Top Five Bands That Split the Job of Lead Singer and Lyricist

(Most of the time, anyway.)

1. The Who
2. Depeche Mode
3. Rush
4. Oasis
5. Abba

Who else?

posted 1 July 2013 in Tasty Bits and tagged . 6 comments

6 Comments on Top Five Bands That Split the Job of Lead Singer and Lyricist

  1. Scott Underwood Says:

    Louis Perez is Los Lobos’ primary lyricist, but I’m pretty sure he rarely sings in the band.

    The Band fits, as well. Robbie Robertson wrote or cowrote the majority of the lyrics, but (according to Wikipedia) only recorded lead vocals on three songs. There is some contention about this, as Levon Helm said that the songs were often composed as a band — but did he mean the lyrics, the music, or both?

  2. Gavin Says:

    The Band fits–and I had never heard that about Perez! I always thought Hidalgo and Rosas wrote the songs they sang.

    Led Zeppelin fits too, at least in the early stages of their career–I believe Page didn’t turn lyric-writing over to Plant for a while.

  3. Tom Nawrocki Says:

    Fall Out Boy has an odd split in this category: The lead vocalist composes all the music while the bass player writes the lyrics.

  4. Scott Underwood Says:

    Boston is another: Tom Scholz wrote most of the songs on their albums, though singer Brad Delp has a couple credits.

    The example I keep hearing when I bring up this topic (around fans of a certain persuasion) is Robert Hunter, who wrote lyrics for songs Jerry Garcia sang. “They considered him part of the band,” they cry, but no.

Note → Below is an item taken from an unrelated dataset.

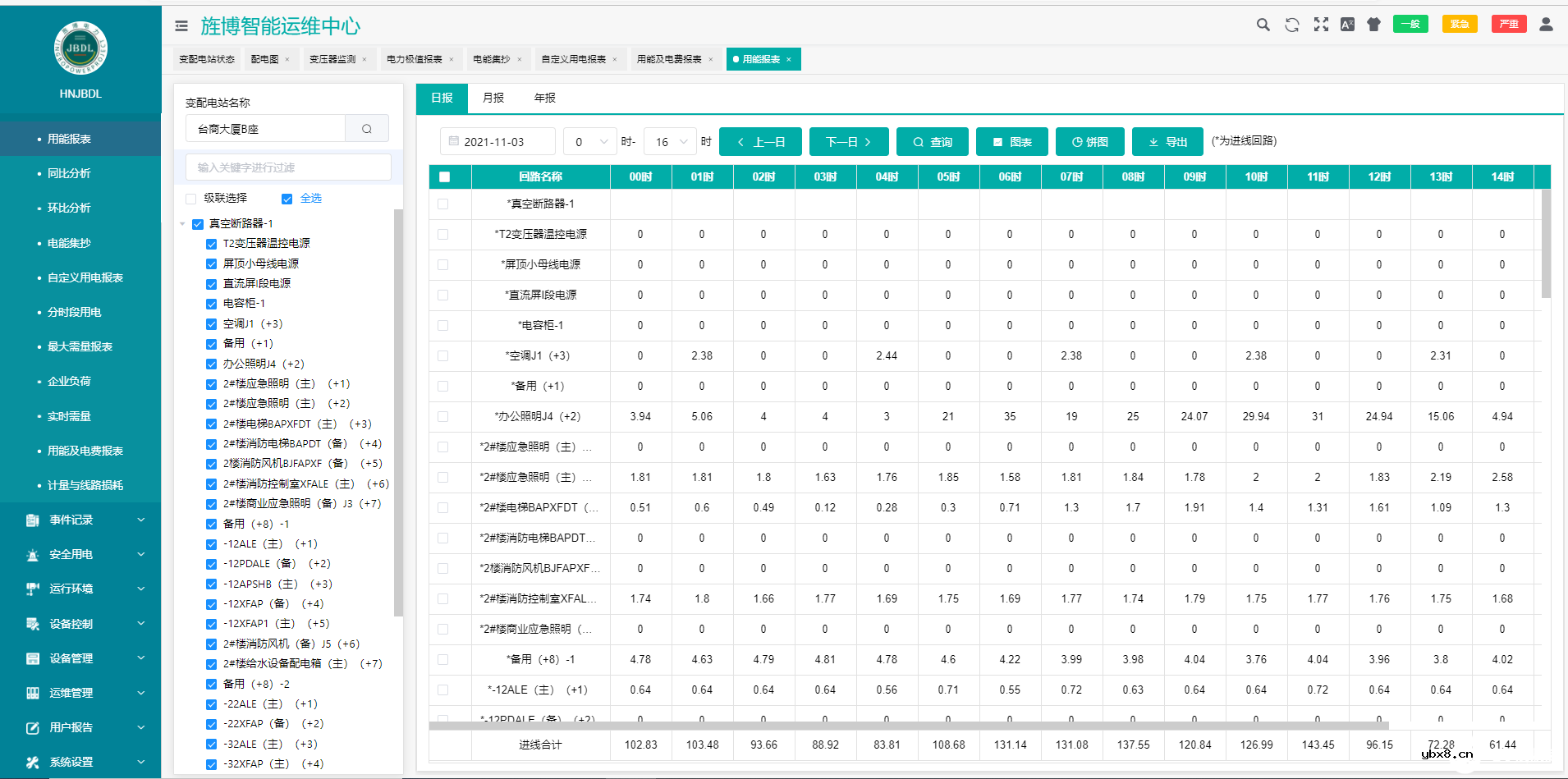Viewport: 1568px width, 779px height.
Task: Click the refresh icon in the top bar
Action: pos(1291,25)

    However, it suggests a category of nonperforming lyricists who primarily worked with one artist. Bernie Taupin, of course, and I guess the other Dead lyricist John Perry Barlow. Pete Brown wrote songs with Jack Bruce for Cream and solo; Peter Sinfield wrote for the first few King Crimson albums. Jim Steinman for Meat Loaf, but that didn’t last long.

  5. Chris Molanphy Says:

    You mean as a regular job, right? And only lyrics? So you’re not looking at, say, bassist John Deacon writing Queen’s “Another One Bites the Dust” (music and lyrics) or guitarist Robby Krieger writing the Doors’ “Light My Fire”?

  6. Gavin Says:

    Right, I’m looking for bands that as a rule, have one person write the lyrics (maybe the music too, but that’s a bonus) but not sing the songs.

    Odd one-offs like “Near Wild Heaven” and “Sister Christian” are always interesting, but not what we’re talking about here.